Питамакан, мы молим Солнце, чтобы оно даровало тебе долгую и счастливую жизнь»
Апикуни
Резервация племени черноногих, Монтана.
20-е февраля 1919 года
ГЛАВА 1.
Отаки, моя почти сестра объявляет о своей независимости.
О, боги! Придайте ясности моему рассудку, и укрепите мою память, чтобы я смог рассказать историю моего друга, той, кто стала девственной женщиной – воином нашего племени, и за свою храбрость получила право носить мужское имя. О, Солнце! О, Те, Кто в Вышине над нами! Ты, Мать Земля! И вы, Живущие в Глубине вод! Освежите мою память! Помогите мне рассказать эту историю правдиво!
В дни юности её имя было Отаки, а меня в те юные годы звали несколько странно звучащим для уха белого человека именем – Ап-Ах. Так случилось, что мы родились в один день и старый знахарь-шаман, давший нам наши первые детские имена, рассказал, что у него был сон-видение, в котором он видел, бегущую жёлтую ласку и с нею рядом бежала белая ласка. И поэтому он нарёк её Жёлтой Женщиной Лаской, а мне он дал имя Белая Ласка.

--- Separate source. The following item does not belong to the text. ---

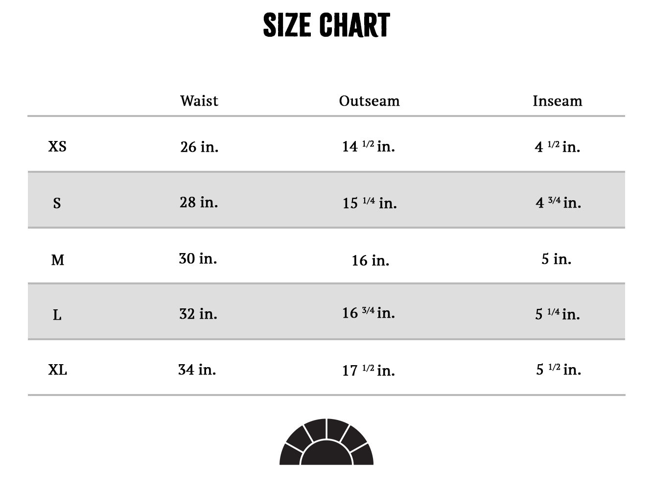Click the 5 in. inseam for Medium

tap(556, 258)
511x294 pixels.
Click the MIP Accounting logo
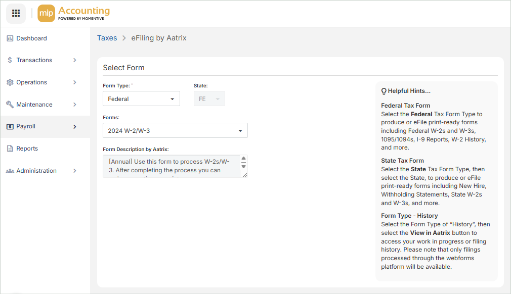[74, 13]
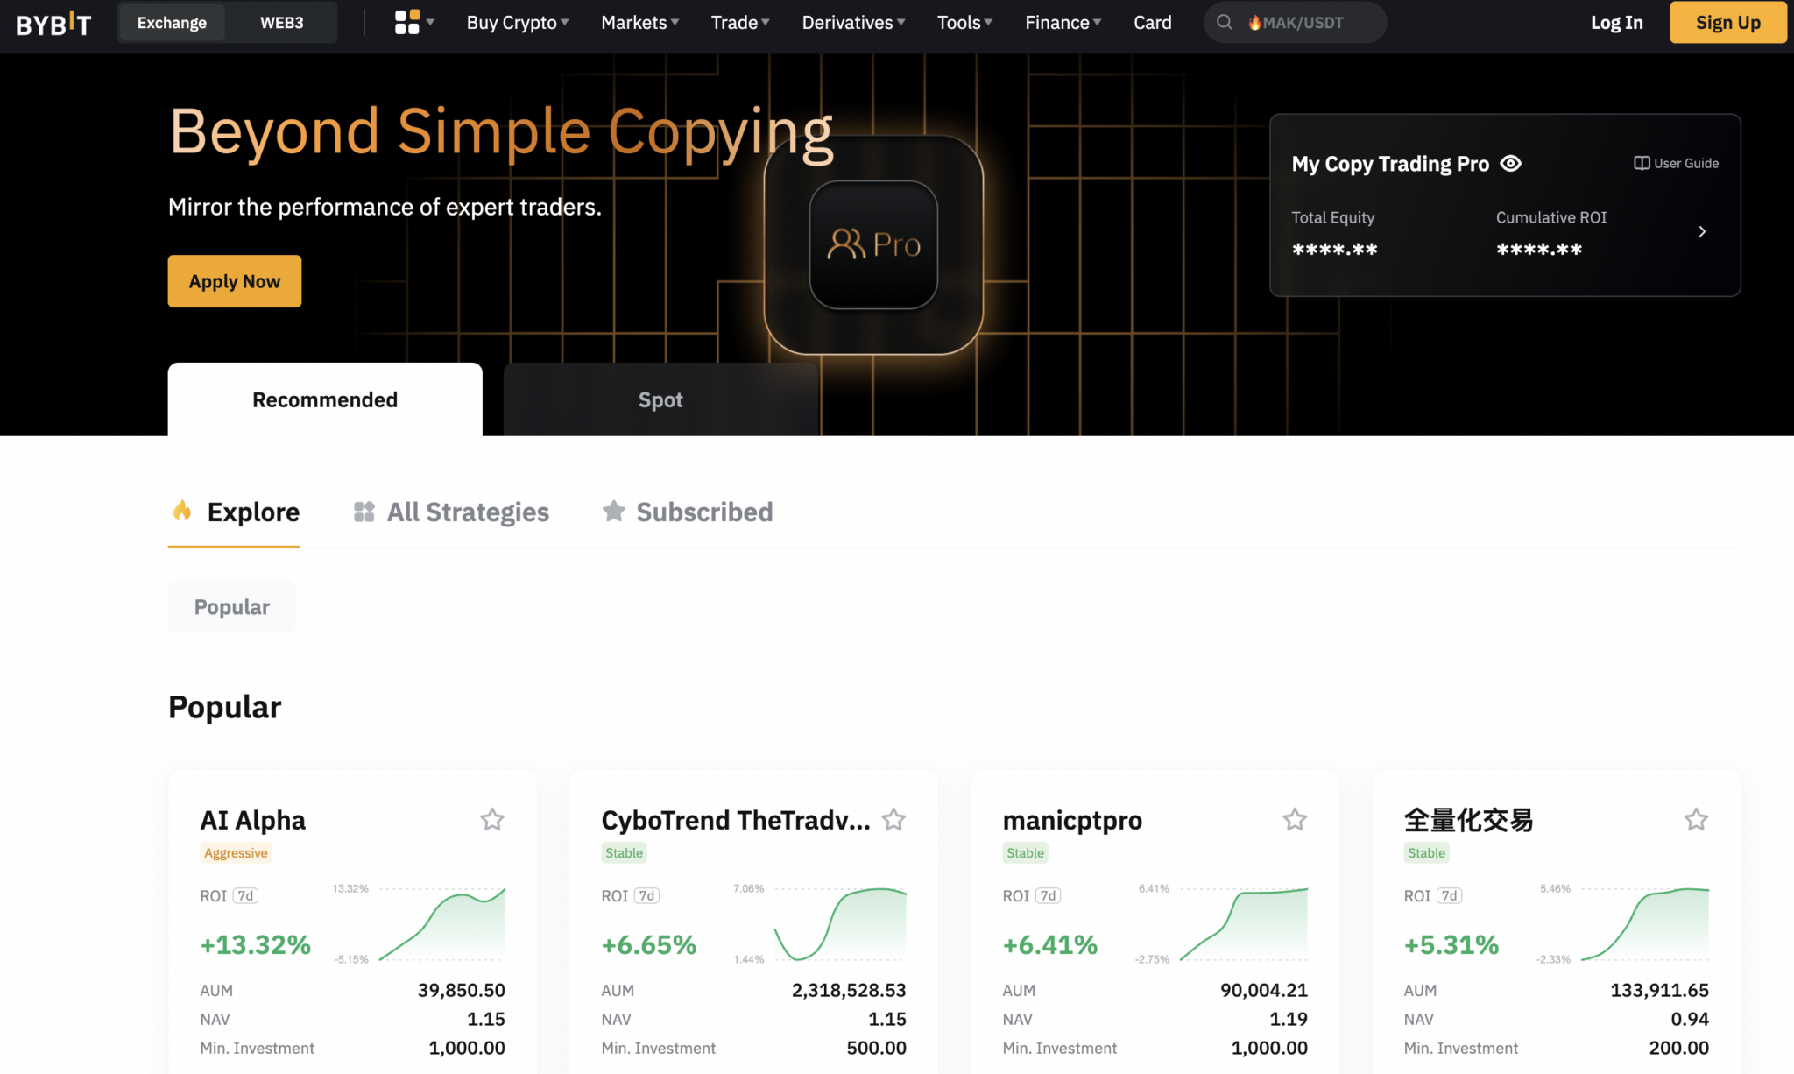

Мы оба принадлежали к клану Короткие Шкуры племени пикуни великого народа черноногих. И куда бы ни перекочёвывал наш клан, на стоянках, оокова – так на нашем языке мы называем свои жилища, которые вы белые называете палатками, или наманер племени, сиу которых мы называем «Перерезающие Горло» – типи, так вот палатка – оокова родителей Отаки, всегда стояла рядом с нашей палаткой с северной стороны. На стоянках в большом племенном круге палатки клана Коротких Шкур всегда стояли с восточной стороны ближе всего к восходящему солнцу. Рядом с палатками нашего клана с северной стороны всегда стояли палатки клана Жарящих Спинной Жир, а с юга ставили свои оокова люди клана, который назывался Никогда не Смеющиеся. У Отаки в своё время появились две сестры и два брата, но прежде чем они родились, мы с Отаки уже стали близкими друзьями и называли друг друга – почти сестра и почти брат. Я же, был единственным ребёнком в нашей семье.
Вот первое моё воспоминание, связанное с Отаки, которое я ясно помню. Мы играли на берегу небольшого, но быстрого ручья, и она упала в воду, быстрое течение подхватило и понесло её. Сам я ничем не мог помочь своей подружке, однако крик, поднятый мной, привлёк внимание наших матерей, они прибежали на берег и успели выхватить Отаки из кружившего её водоворота, однако прошло довольно много времени, и она уже почти утонула!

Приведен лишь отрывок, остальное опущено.